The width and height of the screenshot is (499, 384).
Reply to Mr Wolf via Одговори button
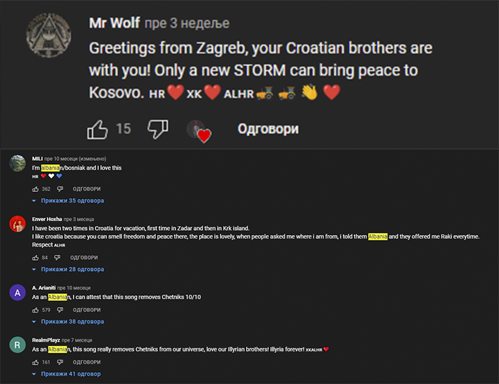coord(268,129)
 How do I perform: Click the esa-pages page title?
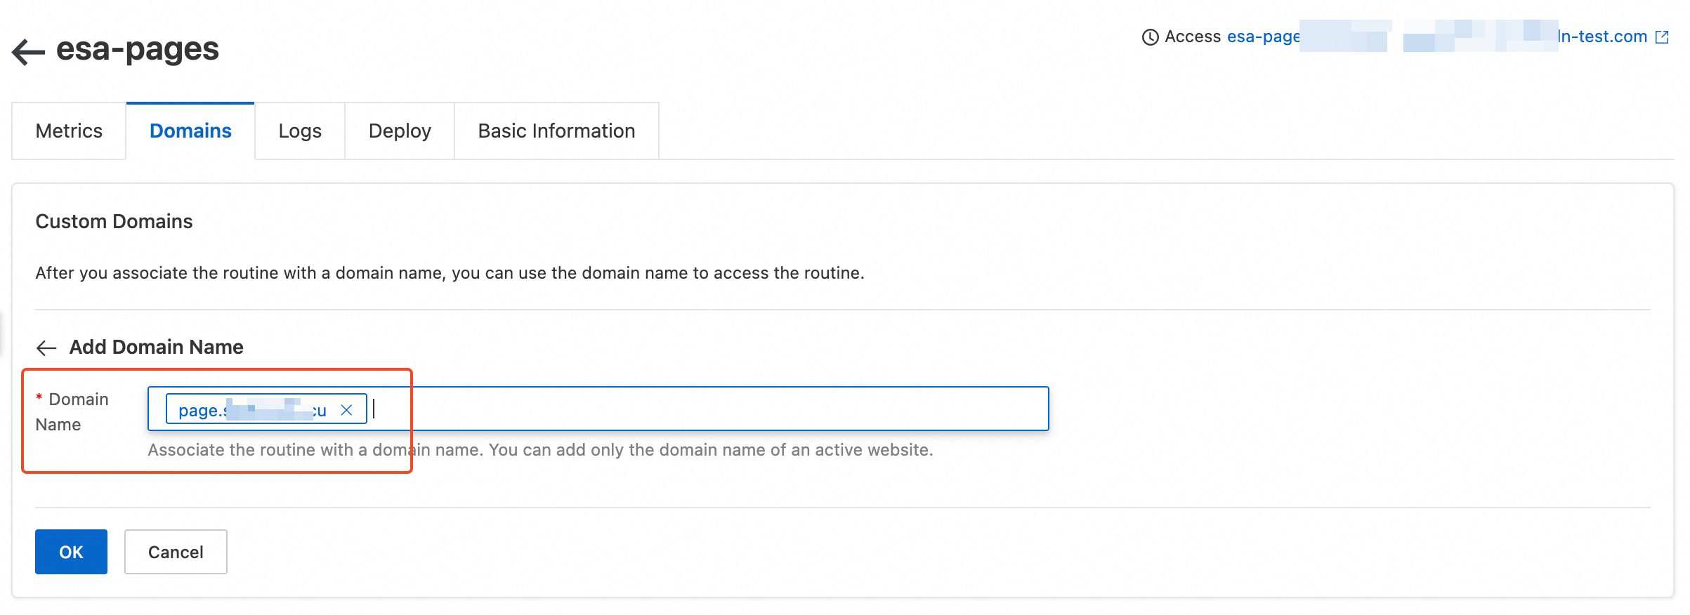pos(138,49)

★ ★ ★ ★ ★

What to do: Set down the records in full and exactly. Do not carry over any image.

Response for this exercise:
The width and height of the screenshot is (499, 384).
Reply to Mr Wolf via Одговори button
coord(268,129)
 How do I perform: Click the esa-pages page title?
pos(138,49)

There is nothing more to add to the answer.